AGA jaka świena wiadomość. Dobrze dla odmiany usłyszeć dobrą wiadomość! Czekam cały czas na taki moment, kidy zobaczę dwie kraski. Gratuluję !!!!!

A ja umówiłam się już na operację, będę miała 10 marca. Do tego czasu muszę zrobić ful badań. Jak wypalą mi część pęcherzyków na jajnikach to jest lepiej stymulować. Teraz jak mam kolejny cel jest mi łatwiej niż nie robienie nic i zamartwianie się.
Pozdrówki

Witam nowe dziewczyny!
Beta, ja miałam 2 inseminacje i jedno ICSI. Nie marnuj szansy i zaczynaj in vitro. Ja brałam Gonal i Puregon, ale lepiej reagowałam na Puregon. Gonalem kułam się do drugiej inseminacji. Miałam wtedy dosłownie kwadratowe, brzydkie, zniekształcone komórki. Jak mogę w czymś pomóc to pytaj!!!

Witaj Myszelina!
Ta historia z Gonalem to do Ciebie........
Pozdrawiam
 
Ostatnio edytowane przez moderatora:
Dziewczyny,

strasznie wam dziekuję za odpowiedzi- wow, nie spodziewałam sie takiego odzewu!
Po pierwsze GRATULACJE dla tych co podają dobre wiadomosci! Wzruszyłam się tym wpisem wielkimi czerwonymi literami- fantastycznie!!!

Wszystkie uwagi są bardzo cenne- wielkie dzięki! Potwierdziłyście nasze przemyślenia- z racji 35tki i prawdopodobieństwa zajścia lepiej od razu in vitro. Leczymy się w Polsce w Wawie, więc niestety wchodzi w grę duża kasa, ale odpukać możemy sobie powolić na dwie czy 3 próby. Nie boimy się ciązy mnogiej, M wręcz marzy o bliźniakach (ew. niezłym zamieszaniem pomartwimy się później :)

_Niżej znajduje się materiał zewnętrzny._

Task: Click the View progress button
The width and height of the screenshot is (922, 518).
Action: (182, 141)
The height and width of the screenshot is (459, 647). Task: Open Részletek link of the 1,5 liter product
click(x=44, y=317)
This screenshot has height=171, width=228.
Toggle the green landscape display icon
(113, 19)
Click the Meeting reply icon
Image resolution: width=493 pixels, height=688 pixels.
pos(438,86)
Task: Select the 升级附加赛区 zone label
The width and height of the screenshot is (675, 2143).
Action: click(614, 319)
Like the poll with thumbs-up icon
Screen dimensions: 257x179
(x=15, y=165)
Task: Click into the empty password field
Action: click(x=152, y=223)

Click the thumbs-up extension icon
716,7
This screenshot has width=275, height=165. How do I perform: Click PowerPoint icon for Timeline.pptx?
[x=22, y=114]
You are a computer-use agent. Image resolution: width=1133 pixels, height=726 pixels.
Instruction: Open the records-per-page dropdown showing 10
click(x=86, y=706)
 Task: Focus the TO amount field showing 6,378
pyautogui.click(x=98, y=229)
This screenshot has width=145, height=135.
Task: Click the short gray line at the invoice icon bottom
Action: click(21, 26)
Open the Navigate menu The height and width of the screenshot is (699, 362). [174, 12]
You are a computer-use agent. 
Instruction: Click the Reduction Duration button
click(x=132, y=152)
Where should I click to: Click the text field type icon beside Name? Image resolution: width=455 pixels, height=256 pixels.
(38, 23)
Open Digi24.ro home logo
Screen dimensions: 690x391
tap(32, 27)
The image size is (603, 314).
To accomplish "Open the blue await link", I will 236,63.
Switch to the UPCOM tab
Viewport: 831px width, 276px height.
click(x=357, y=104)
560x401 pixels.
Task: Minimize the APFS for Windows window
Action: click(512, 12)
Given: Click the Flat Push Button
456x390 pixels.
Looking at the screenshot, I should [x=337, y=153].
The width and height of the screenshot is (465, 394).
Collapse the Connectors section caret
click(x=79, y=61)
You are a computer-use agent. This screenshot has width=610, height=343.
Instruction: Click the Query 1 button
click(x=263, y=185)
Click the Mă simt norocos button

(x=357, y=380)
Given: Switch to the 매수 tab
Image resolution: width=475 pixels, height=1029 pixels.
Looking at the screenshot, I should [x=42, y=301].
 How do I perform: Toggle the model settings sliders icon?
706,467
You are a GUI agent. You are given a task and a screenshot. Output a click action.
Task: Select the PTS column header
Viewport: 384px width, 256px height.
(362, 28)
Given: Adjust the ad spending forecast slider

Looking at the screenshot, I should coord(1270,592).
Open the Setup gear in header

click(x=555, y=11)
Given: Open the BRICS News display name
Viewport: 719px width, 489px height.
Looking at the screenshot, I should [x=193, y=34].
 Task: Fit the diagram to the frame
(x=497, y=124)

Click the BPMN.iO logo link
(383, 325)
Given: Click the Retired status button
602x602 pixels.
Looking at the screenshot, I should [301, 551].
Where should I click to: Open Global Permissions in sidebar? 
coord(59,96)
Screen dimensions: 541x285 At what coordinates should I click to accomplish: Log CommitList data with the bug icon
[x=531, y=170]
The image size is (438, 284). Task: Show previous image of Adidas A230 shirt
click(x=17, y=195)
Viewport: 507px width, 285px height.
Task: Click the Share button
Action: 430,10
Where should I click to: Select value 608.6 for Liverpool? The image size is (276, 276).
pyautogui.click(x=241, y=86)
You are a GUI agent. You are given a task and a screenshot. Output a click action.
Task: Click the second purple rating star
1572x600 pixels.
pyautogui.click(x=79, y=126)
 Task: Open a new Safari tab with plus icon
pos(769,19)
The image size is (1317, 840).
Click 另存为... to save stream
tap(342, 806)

Dodam jeszcze że moje FSH= ok 10, AMH= 1.0. Co lekarz to inną ma teorię na temat norm, jeden załamuje ręce, a ktoś w tej samej klinice piętro wyżej pokazuje mi brytyjskie normy na które się łapię. Czy was straszą podobnymi wynikami czy wręcz przeciwnie?

W odpowiedzi na pytanko: staramy się od 2 lat,, tzw. 'pewnych' strzałów było wystarcająco dużo żeby zaskoczyć. Mogą być jajowody (mam za sobą zapalenia pęcherza, podobno mogło to mieć wpływ), może być śluz. Nie mam sił na masę kolejnych badań, zabiegów, masy inseminacji. Plus co 2gi m-c jestem na pigułach antykoncepcyjnych, bo hoduje -niewielkie ale jednak- torbielki, więc stymulacja odpada co 2-gi m-c. IVF to chyba szybsza droga za wbrew pozorom podobne pieniądze, ale i większe szanse i krótszy okres czasu.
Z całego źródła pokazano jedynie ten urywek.